El inspector posó tres dedos sobre su pelo negro y brillante de gel para mostrarle exactamente por dónde. El cerebelo, pensó Even. La médula espinal. Cortó el sistema nervioso central.

– ¿Le hicieron la autopsia?

El inspector miró a Even.

– ¿Para qué?

– A lo mejor comió o bebió algo que la hizo reaccionar de forma irracional. Pastillas. Drogas.

Bonjove vaciló un instante antes de encogerse de hombros y bajar las comisuras de los labios en una mueca muy francesa, como diciendo: ¿Y qué? Estaba muerta. Se pegó un tiro ella misma. No había duda. Si la causa habían sido las penas de amor o la cocaína, no era asunto de la policía. Ellos consideraban el caso como cerrado. Aunque…

– ¿Llegaron a iniciarla? -preguntó Even, dándole continuación a sus pensamientos.

– Pardon? -El inspector no sabía de qué le estaba hablando Even.

– La investigación. Si usted y sus hombres consideraron alguna vez el caso como algo digno de investigar. Quiero decir, investigar de verdad.
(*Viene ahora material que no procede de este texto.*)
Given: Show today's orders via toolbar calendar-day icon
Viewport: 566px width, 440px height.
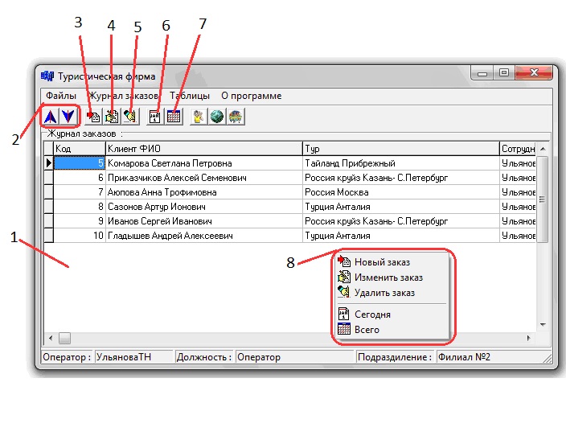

El inspector retiró una silla y se sentó. Un hombre ya mayor con mostacho y barriga colgantes se acercó a ellos resoplando.

– Ah, inspecteur. Ha vuelto. ¿No podía vivir más sin mi calvados?

Bonjove le presentó al propietario del bistró a Even. El mostacho colgante le dio el pésame, a la vez condolido y curioso. «Parece una morsa», pensó Even al recibir una jovial palmada en el hombro. El hombre se fue a por los dos calvados que el inspector le había pedido sin antes consultárselo a Even.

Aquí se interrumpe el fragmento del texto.